Supreme Court Lets Companies Limit Court Scrutiny of Mandatory Arbitration

In a case that originated in Nevada, the U.S. Supreme Court ruled that companies can force their employees and customers into mandatory arbitration using form agreements with a “delegation clause” that delegates decisions on the validity of the arbitration agreement itself to the arbitrator.
Written by Justice Antonin Scalia, the 5-4 decision in Rent-A-Center v. Jackson held that courts retain the authority to determine whether the delegation clause is itself valid — and still have their historic role of reviewing the validity of arbitration agreements without delegation clauses. 

The decision also left open several avenues for challenging the validity of both delegation clauses and typical arbitration agreements in future cases.
But the Court’s ruling lets companies decrease access to justice, according to Public Justice.
Public Justice was co-counsel before the Court for Antonio Jackson of Sparks, Nev., an African-American man who says that a Nevada Rent-A-Center store discriminated against him when it repeatedly denied him promotions and promoted non-African-American employees with less experience. Jackson sued in federal court and Rent-A-Center moved to compel arbitration under the mandatory arbitration agreement it required Jackson to sign as a condition of working for the company.
The agreement says that the arbitrator, not a court, would have “exclusive authority” to resolve any dispute, including a dispute about whether the arbitration clause itself is valid. Jackson fought enforcement of the clause, arguing that several of its provisions were unconscionable under state law.
He also argued that the clause was one-sided and unenforceable because it permitted Rent-A-Center, but not its employees, to pursue some claims in court.
The district court granted Rent-A-Center’s motion, enforced the clause, and held that any challenges to its validity were for the arbitrator to decide. The U.S. Court of Appeals for the Ninth Circuit reversed, holding that under U.S. Supreme Court precedent, courts — not arbitrators — must determine whether an arbitration clause is valid and enforceable before they enforce the clause. The U.S. Supreme Court granted review.

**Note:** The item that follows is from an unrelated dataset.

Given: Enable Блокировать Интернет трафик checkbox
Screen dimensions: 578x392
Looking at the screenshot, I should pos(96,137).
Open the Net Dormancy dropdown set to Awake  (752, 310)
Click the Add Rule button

Public Justice’s brief urged the Supreme Court to hold that the Federal Arbitration Act (FAA) bars parties from contracting around its requirement that a court determine an arbitration clause is “valid” and “enforceable” before it enforces that clause, and that enforcing an arbitration clause by permitting the arbitrator to decide enforceability without first determining that the clause complies with state law would violate this basic principle.
The Court agreed in part, holding that “if a party challenges the validity under the FAA of the precise agreement to arbitrate at issue, the federal court must consider the challenge before ordering compliance with that agreement.” However, the Court held that the “precise agreement to arbitrate at issue” in this case is the delegation clause, “an agreement to arbitrate threshold issues concerning the arbitration agreement.” Such a delegation clause, the Court held, can be severed from the remainder of the arbitration clause and separately enforced. Because it found that Mr. Jackson had challenged Rent-A-Center’s arbitration clause “as a whole” and had not argued that the delegation clause was itself invalid until the case got to the Supreme Court, the Court held that the district court correctly enforced the delegation clause.
Justice Stevens, in dissent, said, “Neither party urged us to adopt the rule the Court does today” and “whether the parties have a valid arbitration agreement…is an issue the FAA assigns to the courts.” He noted that the decision will impose a new, higher burden on any party seeking to challenge an arbitration agreement.
Public Justice believes that the Rent-A-Center decision will make it harder for employees and consumers in future cases to seek redress in court. Whenever an arbitration agreement contains a delegation clause, a court will be required to treat the delegation clause as a separate and distinct agreement to arbitrate threshold issues.  Then, unless a plaintiff can first persuade the court that the delegation clause itself is unenforceable, he or she will be unable to challenge the validity of the arbitration agreement in court. Both arbitration agreements and delegation clauses will, however, still be subject to challenge.
Ian Silverberg of Reno, Nev., argued the case. The plaintiff was also represented on appeal by Public Justice’s Senior Attorney Paul Bland; Kazan-Budd Attorney Matt Wessler; Staff Attorney Leslie Bailey; Senior Attorney Leslie Brueckner; Goldberg Attorney Amy Radon; former Brayton-Baron Fellow Melanie Hirsch, and Executive Director Arthur Bryant; Del Hardy of Reno; and Scott Nelson and Deepak Gupta of Public Citizen.